[DATA RECORDS]
──────────

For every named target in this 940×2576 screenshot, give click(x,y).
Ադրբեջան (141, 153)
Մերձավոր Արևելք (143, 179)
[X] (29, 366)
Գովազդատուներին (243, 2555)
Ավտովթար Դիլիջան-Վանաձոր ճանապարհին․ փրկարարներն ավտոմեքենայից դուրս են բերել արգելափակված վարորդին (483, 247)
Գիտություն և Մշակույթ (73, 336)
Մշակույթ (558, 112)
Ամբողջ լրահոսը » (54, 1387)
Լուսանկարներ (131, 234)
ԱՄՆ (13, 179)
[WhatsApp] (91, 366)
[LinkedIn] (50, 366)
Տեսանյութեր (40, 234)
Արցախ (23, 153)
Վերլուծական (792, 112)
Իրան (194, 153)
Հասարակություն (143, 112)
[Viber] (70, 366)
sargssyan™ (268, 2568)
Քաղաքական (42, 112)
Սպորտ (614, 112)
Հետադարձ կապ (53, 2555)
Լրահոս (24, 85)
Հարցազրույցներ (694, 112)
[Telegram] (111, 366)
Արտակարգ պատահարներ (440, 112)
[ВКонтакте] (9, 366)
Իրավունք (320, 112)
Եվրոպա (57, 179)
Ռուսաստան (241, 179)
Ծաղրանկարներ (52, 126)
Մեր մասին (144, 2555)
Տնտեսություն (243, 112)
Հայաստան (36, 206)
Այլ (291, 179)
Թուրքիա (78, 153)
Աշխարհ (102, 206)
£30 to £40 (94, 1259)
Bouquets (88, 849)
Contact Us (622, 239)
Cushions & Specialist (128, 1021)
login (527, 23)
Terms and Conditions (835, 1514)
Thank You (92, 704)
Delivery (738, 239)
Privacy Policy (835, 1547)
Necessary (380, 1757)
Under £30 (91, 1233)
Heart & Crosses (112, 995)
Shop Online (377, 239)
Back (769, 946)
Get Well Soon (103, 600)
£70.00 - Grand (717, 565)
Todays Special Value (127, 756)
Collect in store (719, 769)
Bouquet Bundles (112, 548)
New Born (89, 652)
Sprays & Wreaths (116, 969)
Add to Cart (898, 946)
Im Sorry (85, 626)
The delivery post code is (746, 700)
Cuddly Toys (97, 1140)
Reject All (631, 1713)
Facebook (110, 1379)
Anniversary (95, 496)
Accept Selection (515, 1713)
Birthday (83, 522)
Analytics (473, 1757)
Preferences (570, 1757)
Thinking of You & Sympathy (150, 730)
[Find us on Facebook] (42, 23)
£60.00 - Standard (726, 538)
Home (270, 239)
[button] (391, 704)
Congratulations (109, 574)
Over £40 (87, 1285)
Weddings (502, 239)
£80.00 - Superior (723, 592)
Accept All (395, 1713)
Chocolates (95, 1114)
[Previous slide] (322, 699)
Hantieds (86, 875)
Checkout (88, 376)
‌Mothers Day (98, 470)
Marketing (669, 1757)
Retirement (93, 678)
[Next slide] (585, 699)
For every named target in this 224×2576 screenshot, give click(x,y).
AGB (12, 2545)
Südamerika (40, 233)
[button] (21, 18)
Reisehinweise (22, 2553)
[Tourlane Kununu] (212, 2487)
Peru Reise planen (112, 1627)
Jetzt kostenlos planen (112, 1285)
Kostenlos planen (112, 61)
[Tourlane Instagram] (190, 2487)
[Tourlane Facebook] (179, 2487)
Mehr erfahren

──────────

[TASK REQUIREMENTS]
Please report the number of lines in the listing that include "planen", and add nothing to it.

[REPLY]
3